I understood completely that you had to move into the guestroom. The first nights after we got back to the house, were full of haunting, abrupt awakenings, sweat under the sheets, blinding, rapidly approaching flashlights in the ceiling and adrenalin in the blood. After a short while, you could not bear another night in that bed, so you left me lying here alone; although I only lie here, when I know that you are lying in there behind the thin wall where you now as often as not cry yourself to sleep. A rare occasion of joy to me, this is, as it has gradually become the only human articulate evidence of you still being alive.

No longer do you sit in our couch; no longer do you play on our piano. You are floating around aimlessly and lifelessly among the things that were supposed to symbolize our future. Touching nothing – hardly sensing anything with tired, falling eyelashes. I have seen you several times looking through me at the block with kitchen knives placed blacked out in the corner of the table. Where is the desire? We had so much desire; we were going so many places. We were speeding life’s highway not ever thinking of slowing down. We never thought it necessary. We ruled our lives and we ruled the night, but ultimately the night possessed our lives.

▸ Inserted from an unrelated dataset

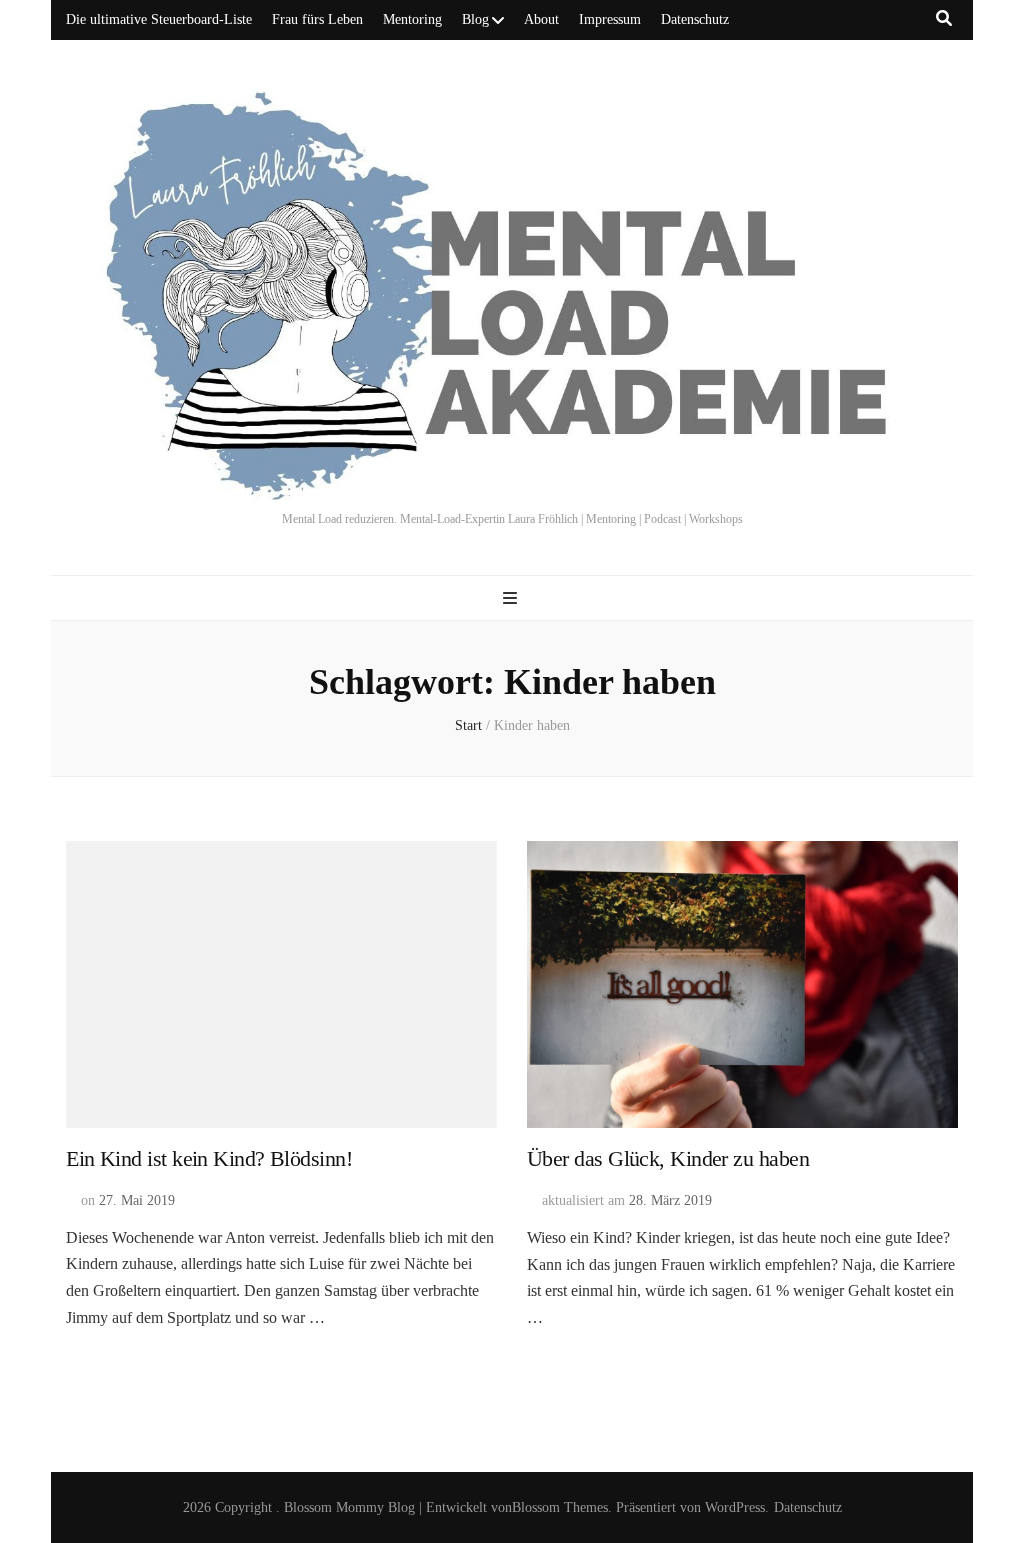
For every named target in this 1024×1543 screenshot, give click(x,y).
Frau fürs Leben (317, 19)
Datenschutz (695, 19)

Now I hear you move around in your bed – are you revisiting that night? No - there are feet on the floor, you are moving away from the bed, out into the living room. You are moving toward my door. The door opens and I look straight into those empty eyes, while they are staring at me decisively, like they are staring at your own bed; through the wall; through me. You are moving toward the bed now, to me, and you lie down beside me. Still beautiful, though the spark in your eyes has gone out long ago. You are wearing that same black dress you were wearing the night a part of me left you and this sets my mind at ease, though my spirit is raving. Now it will finally happen, we will both be free, you will lead us out of this vacuum – how I have been waiting for this moment of fusion for so very long.

We could lie here forever, you and I. I have been missing this - the feeling of forever. Endlessness. But I can sense in you that it is time for us to go. The steel is blinding my eyes – a rare thing I did not think possible for me to experience anymore. You look peaceful once again, not vivid, but satisfied. The knife is now raised higher into the air above us; it is twisting and turning in your hand for a short while, estimating, then with a sudden fall it all ends. Finally, finally you are here with me.